TASK GOAL> Retype the records below from their first line through the line containing "Vain välttämättömät evästeet (677, 2535)", and include nothing else.

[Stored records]
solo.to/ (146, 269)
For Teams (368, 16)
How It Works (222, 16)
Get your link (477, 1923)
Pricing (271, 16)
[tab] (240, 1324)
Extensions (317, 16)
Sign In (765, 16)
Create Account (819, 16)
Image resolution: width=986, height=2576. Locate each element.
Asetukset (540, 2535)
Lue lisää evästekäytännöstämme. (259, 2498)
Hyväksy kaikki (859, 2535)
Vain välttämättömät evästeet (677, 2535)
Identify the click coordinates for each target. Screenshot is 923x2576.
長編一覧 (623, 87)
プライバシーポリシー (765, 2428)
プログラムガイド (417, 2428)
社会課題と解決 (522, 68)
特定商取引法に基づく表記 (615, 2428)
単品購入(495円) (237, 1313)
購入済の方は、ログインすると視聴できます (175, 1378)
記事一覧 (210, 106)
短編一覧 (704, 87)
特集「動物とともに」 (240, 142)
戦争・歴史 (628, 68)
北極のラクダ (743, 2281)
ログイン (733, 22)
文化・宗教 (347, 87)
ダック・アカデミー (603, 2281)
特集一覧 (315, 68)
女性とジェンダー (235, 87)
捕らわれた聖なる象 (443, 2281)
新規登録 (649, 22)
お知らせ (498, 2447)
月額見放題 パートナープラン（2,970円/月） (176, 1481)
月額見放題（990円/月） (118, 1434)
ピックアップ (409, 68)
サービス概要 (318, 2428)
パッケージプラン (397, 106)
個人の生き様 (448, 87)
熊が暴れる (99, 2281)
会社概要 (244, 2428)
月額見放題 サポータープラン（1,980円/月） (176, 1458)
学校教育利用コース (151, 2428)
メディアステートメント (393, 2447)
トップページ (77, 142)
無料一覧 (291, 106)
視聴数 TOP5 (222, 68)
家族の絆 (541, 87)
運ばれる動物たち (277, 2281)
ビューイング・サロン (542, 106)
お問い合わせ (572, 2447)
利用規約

RESULT FOR THIS EXERCISE>
solo.to/ (146, 269)
For Teams (368, 16)
How It Works (222, 16)
Get your link (477, 1923)
Pricing (271, 16)
[tab] (240, 1324)
Extensions (317, 16)
Sign In (765, 16)
Create Account (819, 16)
Image resolution: width=986, height=2576. Locate each element.
Asetukset (540, 2535)
Lue lisää evästekäytännöstämme. (259, 2498)
Hyväksy kaikki (859, 2535)
Vain välttämättömät evästeet (677, 2535)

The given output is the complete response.